Health-related, mental, and emotional quality of life often suffer when patients with thyroid cancer undergo thyroidectomy. However, research shows it may be only in the short-term.
While most thyroid cancers are low-risk and have positive prognoses, quality of life (QOL) challenges can still exist for patients who undergo partial or complete thyroid removal, according to findings from recent analyses. However, the length of time that these challenges exist may vary.

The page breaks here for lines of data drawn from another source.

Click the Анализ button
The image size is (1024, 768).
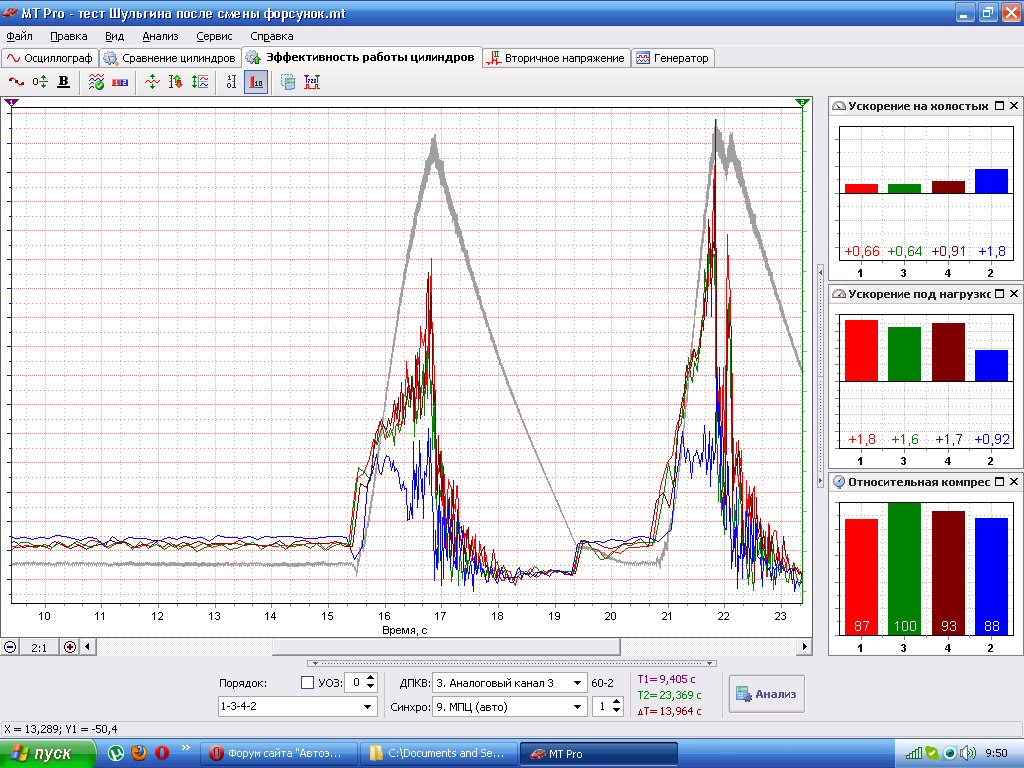click(x=766, y=694)
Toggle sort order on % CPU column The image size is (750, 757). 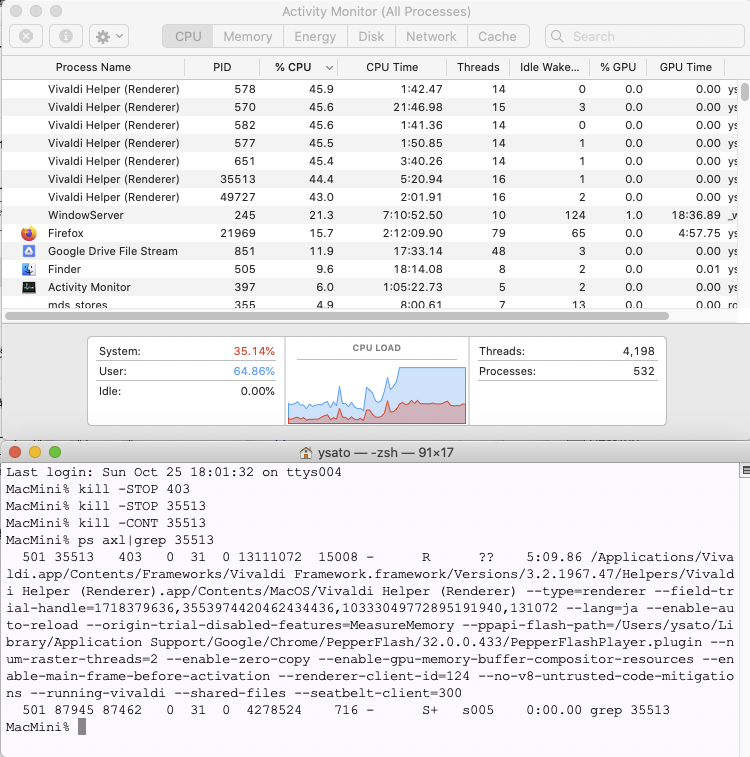tap(292, 67)
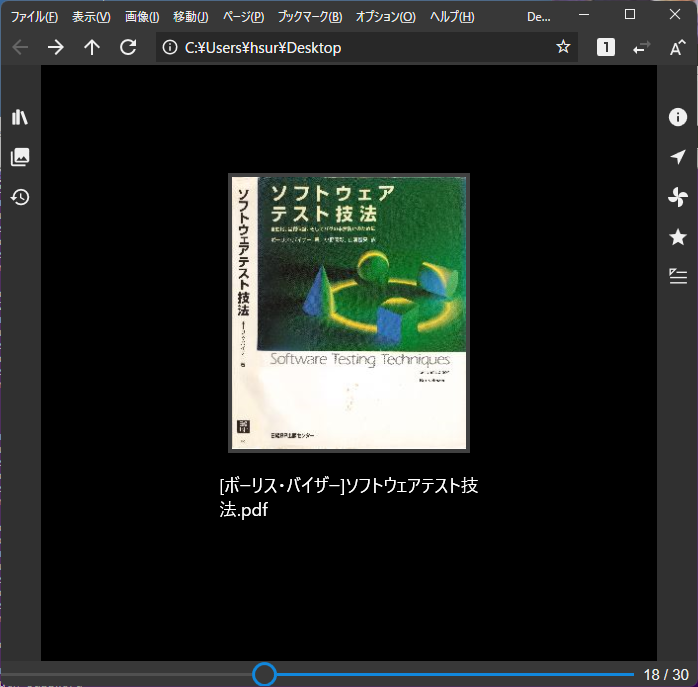This screenshot has width=698, height=687.
Task: Expand the オプション(O) menu
Action: coord(385,17)
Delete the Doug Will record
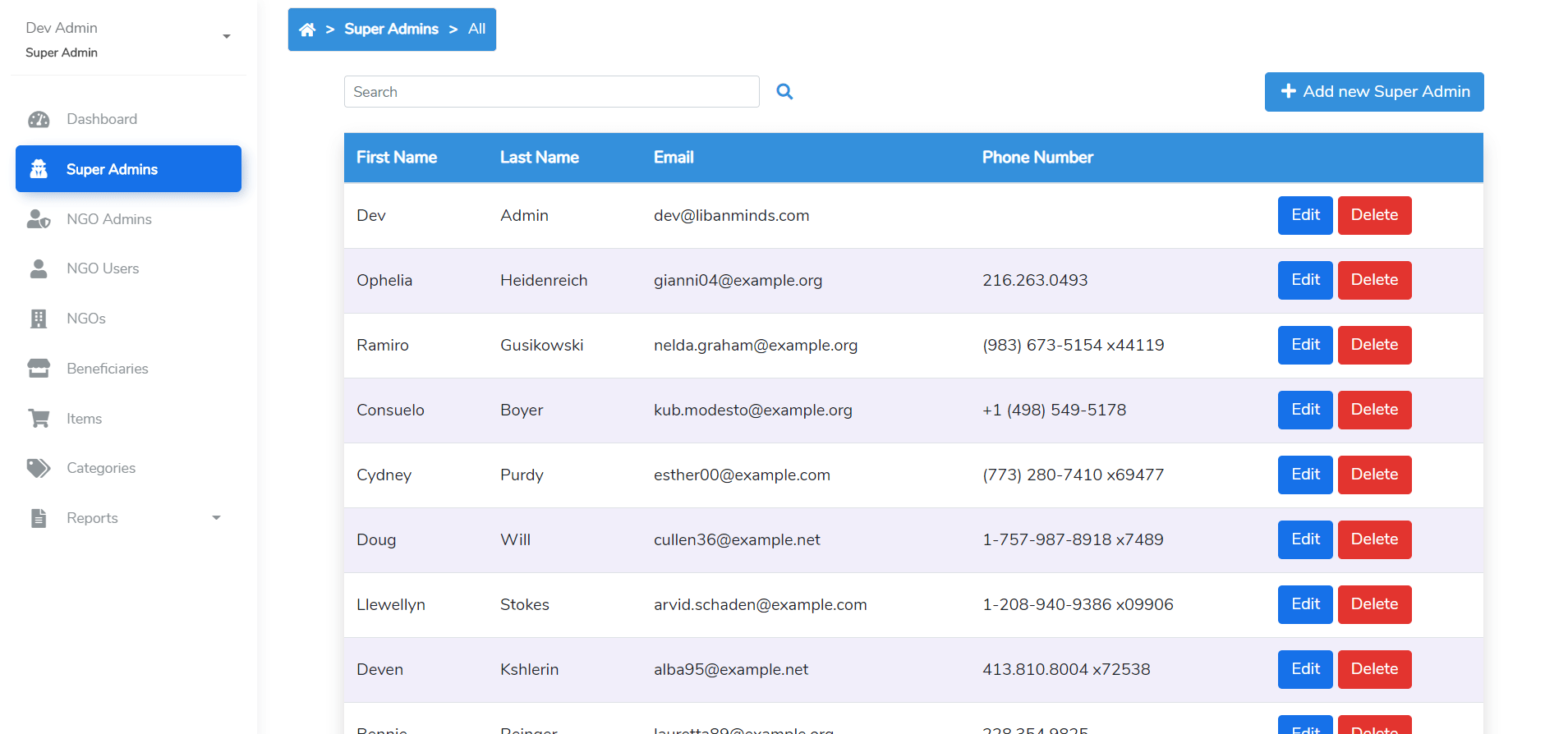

A 2023 systematic review identified that health-related QOL (HRQOL) tended to be better after hemithyroidectomy (HT) vs total thyroidectomy (TT) or TT and central neck dissection (CND) in patients with differentiated thyroid cancer (DTC).1
Six of 14 studies that were evaluated identified that patients had better HRQOL outcomes after HT compared with TT. Two studies concluded that HT resulted in better HRQOL compared with TT with CND, and 2 studies identified that the HRQOL benefit with HT was minimal by 6 months post-operation. The HRQOL benefits were seen across physical, psychological, and emotional health domains, and the benefits were observed across age, life stage, and marital status subgroups. However, differences in HRQOL between HT and TT were not observed in 4 studies. Additionally, TT was not associated with improved HRQOL over HT in any of the studies.
The review analyzed 16 out of 1402 prospective and retrospective studies, totaling data from 4957 patients. The mean age of patients was 46.6 years and 77.6% were women. Study data from 2011 to 2022 was collated from PubMed, CINAHL, Cochrane, PsycINFO, and Scopus databases. The 14 studies analyzed used 6 different HRQOL measurement tools; the European Organization for Research and Treatment of Cancer Quality of Life Questionnaire and the Thyroid-Cancer Specific Quality of Life questionnaire were the most used across the studies.
Findings from a 2020 study identified that patients who underwent a thyroidectomy reported worse QOL responses compared with control patients with no subjective health concerns, and these differences were observed up to a year post-thyroidectomy.2
A 2021 study identified that the HRQOL disparities in patients who receive TT vs lobectomy appear to dissipate after a year. One-month post-TT, patients reported greater levels of anxiety, depression, fatigue, pain, voice change, tingling, and sexual dysfunction than patients who underwent lobectomy. At 3 months, the TT group reported more anxiety, fatigue, appetite disturbances, neuromuscular syndromes, voice changes, and tingling. However, by 6 and 12 months, the TT only reported greater levels of sleep disturbance, signaling that HRQOL complaints for patients undergoing TT may resolve after 6 months to 1 year post-operation.3
Overall, experts must further identify prospective and ideally randomized data to fully determine the impact of the extent of surgery on HRQOL among patients with low-risk thyroid cancer.